センバツ出場が決まり、塗木哲哉監督を胴上げする大島高校野球部の選手たち=28日、奄美市の同校
【かお】鹿児島県立大島高校野球部監督 塗木哲哉さん(ぬるき・てつや)さん
「監督を甲子園に連れて行きたい」-。その願いを実現させた選手たちの手で、184センチ、105キロの大きな体が3度宙を舞った。県内の離島勢としては初めて、一般選考枠での出場をつかみ取り、「(過去の)教え子たち全ての思いをつなぎながら、これまでやってきた。やっと彼らに顔向けできる」。ほっとした表情で語った。
赴任8年目の54歳。数学教師らしく、「7点以上得点し、2失点以内に抑える試合」と具体的な数字を理想に掲げる。エンジョイベースボールと、考える野球をモットーに、選手一人一人と向き合い、対話を続けてきた。根底には「自分のような選手をつくらないようにしたい」との思いがある。

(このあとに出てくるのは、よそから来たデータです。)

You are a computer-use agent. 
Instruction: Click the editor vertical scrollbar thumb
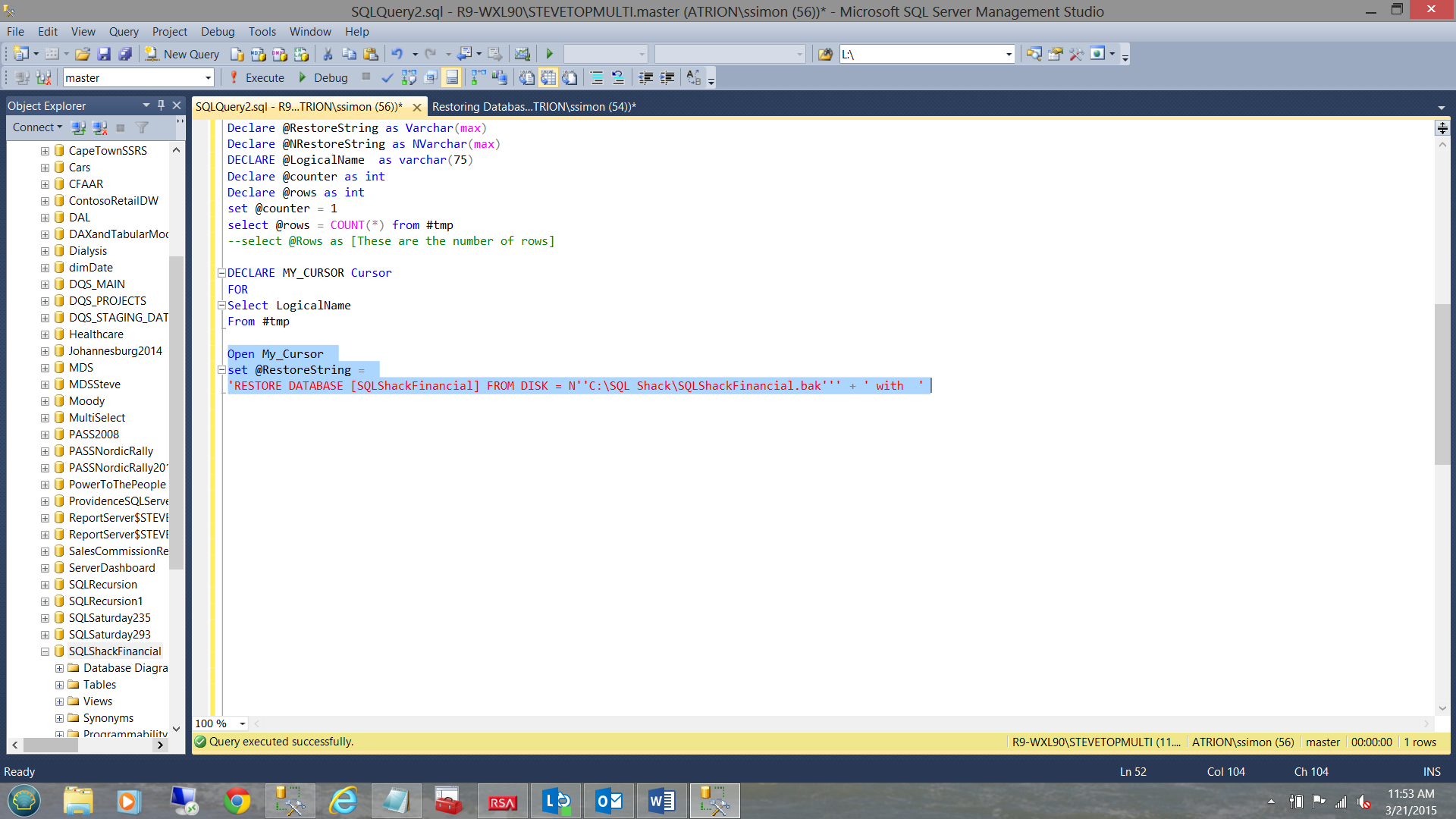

鹿児島市出身。自身は鶴丸高校時代、野球部を途中で退部した。「今思えば居場所がないと感じたのかも」。進学した鹿児島大学で再び野球と向き合う決意を固めた。投手の練習メニューを考えるなど充実した日々を送ったが、4年時の大会で敗れ、初めて大泣きした。「もっと真面目に取り組めばよかった」
筑波大大学院を経て、指導者の道へ。前任の志布志高校では、進学校で練習時間を十分に確保できない中、勝てる方法を模索し続け、同校28年ぶりの県大会8強へ導いた。
現在は甲子園特有の速い展開に慣れる練習に取り組む。目標の全国ベスト8へ向け「選手が力を発揮できるよう、全力でサポートしたい」と力を込めた。
奄美市名瀬に妻(53)と2人暮らし。